For Now, Artificial Pancreas May Be Next Best Thing to a Cure
When we think about curing diabetes, we hear a lot about stem cells, regeneration of beta cells, and other ways to restore the insulin-producing cells that have been destroyed or burned out in diabetes. And while research into these areas is exciting, there may be ways to effectively cure diabetes in the nearer future using technology through the creation of an artificial pancreas. After all, we have pacemakers to provide the electrical signaling in an irregular heart and dialysis machines to perform the function of a failing kidney, so why not an artificial pancreas? It's important for us to note at the outset that this has been discussed for years and years; while we strongly believe that a "true" artificial pancreas (which requires no input by patients) is still probably at least a decade off, there may be other "versions" that can provide much help to patients perhaps around the end of this decade. Still awhile off, no doubt, but we want to provide you with the latest thinking!

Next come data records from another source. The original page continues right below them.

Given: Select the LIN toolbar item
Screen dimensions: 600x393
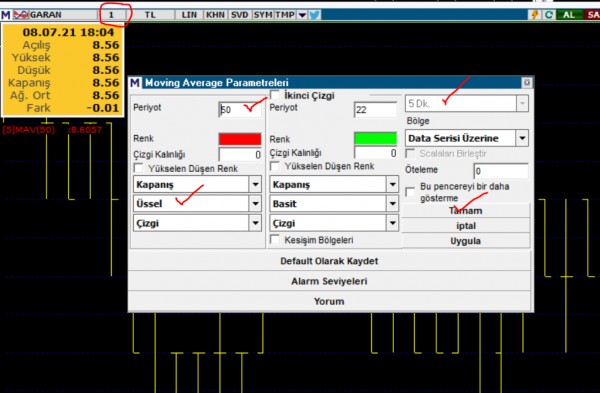Looking at the screenshot, I should pos(189,15).
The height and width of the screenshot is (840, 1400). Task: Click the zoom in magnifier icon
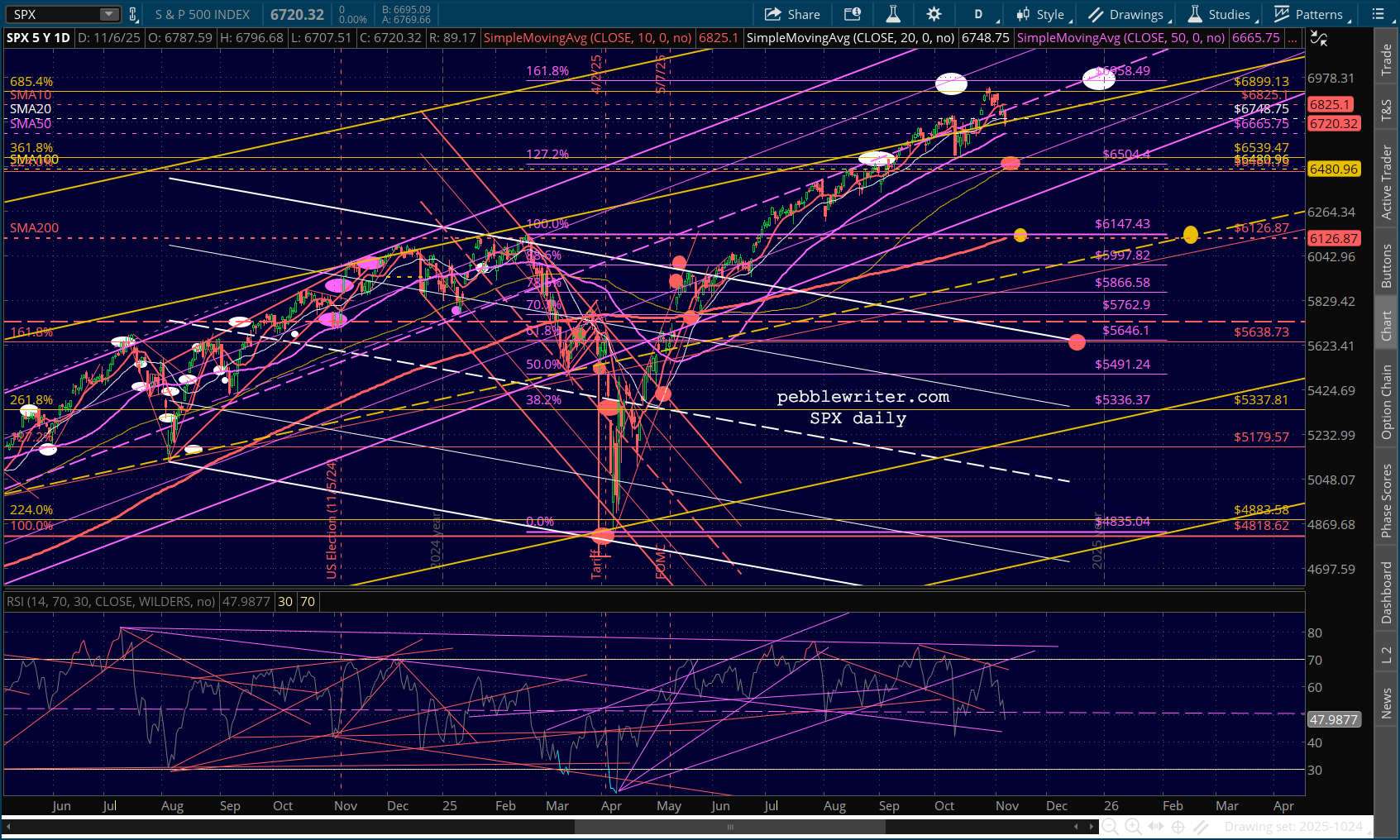tap(1133, 826)
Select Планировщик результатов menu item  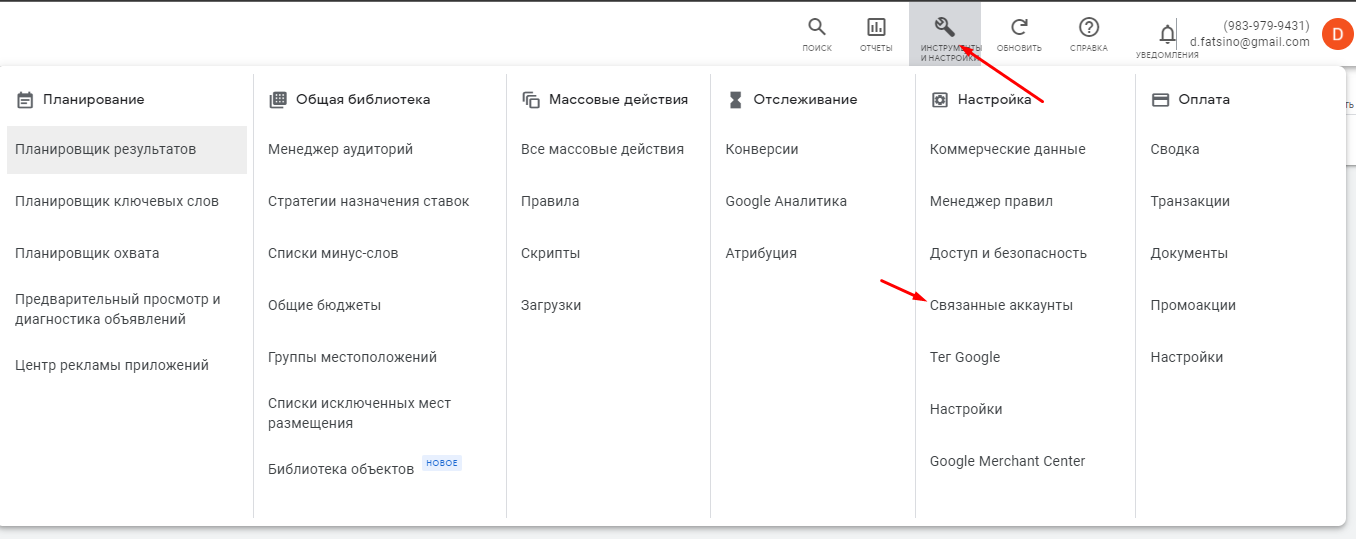click(106, 150)

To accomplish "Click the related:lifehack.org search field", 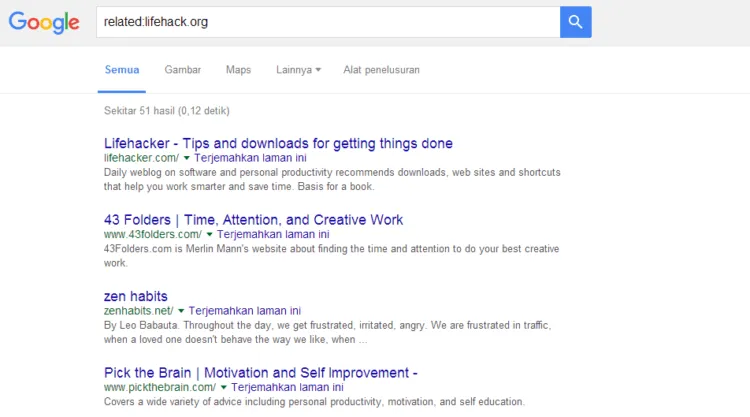I will (328, 22).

At the Diabetes Technology and Therapeutics Meeting in San Francisco in November, the prospects for an artificial pancreas were further explored. After independent continuous glucose sensing, the integrated artificial pancreas looks to be another rich area of progress on the diabetes technology front; as such, it is on the minds of industry, physicians, and patients alike. The Juvenile Diabetes Research Foundation (JDRF), for example, has named as one of its major goals the creation of an artificial pancreas and we believe support from this important organization is a notable reflection on what might be possible in the coming years. The progress made in continuous glucose sensors—as discussed in our last column—has renewed interest in the idea of an artificial pancreas, as this is one of three key components of an artificial pancreas.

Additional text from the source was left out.